-- start Records provided --
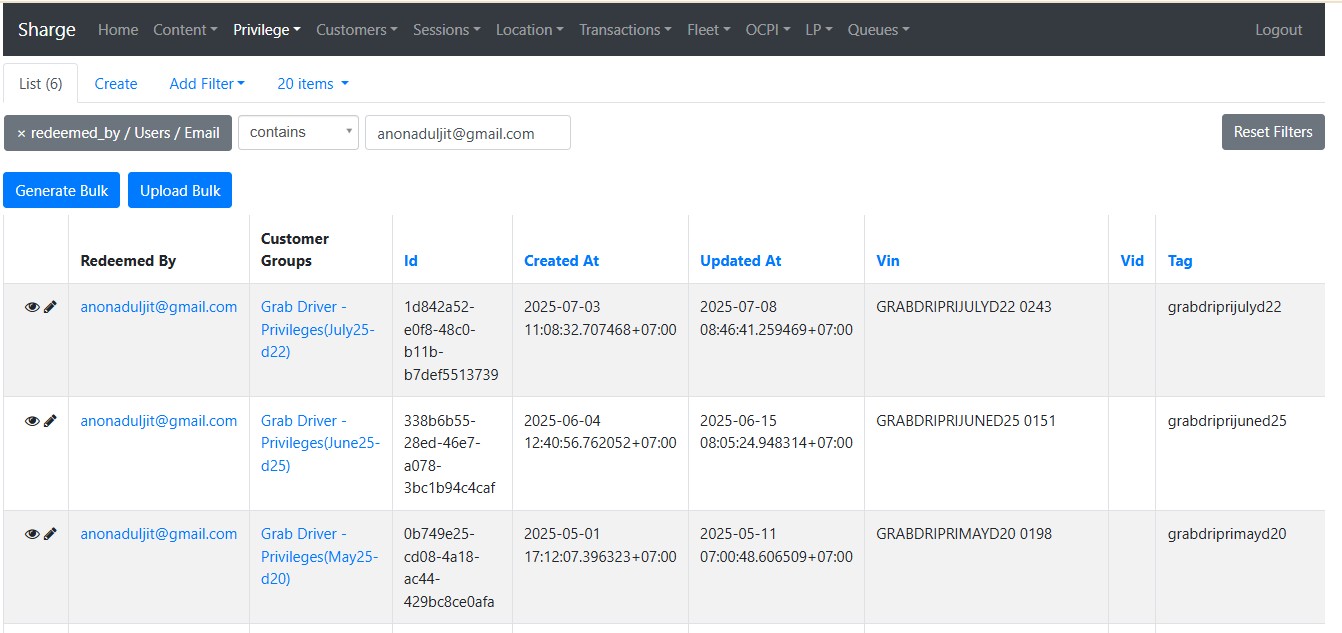Open the Transactions navbar menu
Viewport: 1342px width, 633px height.
(625, 30)
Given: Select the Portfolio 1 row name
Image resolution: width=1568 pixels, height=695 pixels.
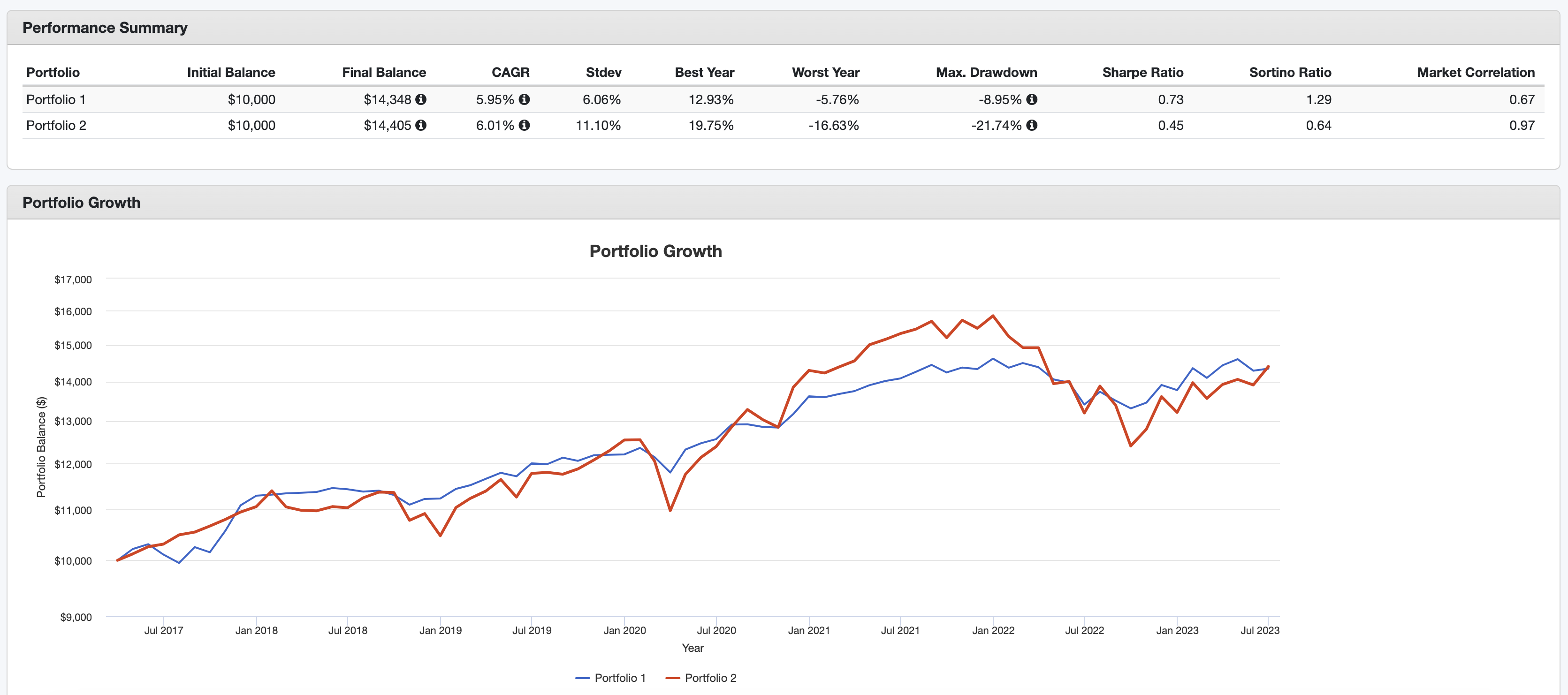Looking at the screenshot, I should 56,99.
-- end Records provided --
Swap "Portfolio 1" for "Portfolio 2" throughout the lines above and write them all out again with nothing else changed. Omit the pictures.

◆ **Response to the task**:
Open the Transactions navbar menu
Viewport: 1342px width, 633px height.
(625, 30)
Given: Select the Portfolio 2 row name
Image resolution: width=1568 pixels, height=695 pixels.
Looking at the screenshot, I should 56,99.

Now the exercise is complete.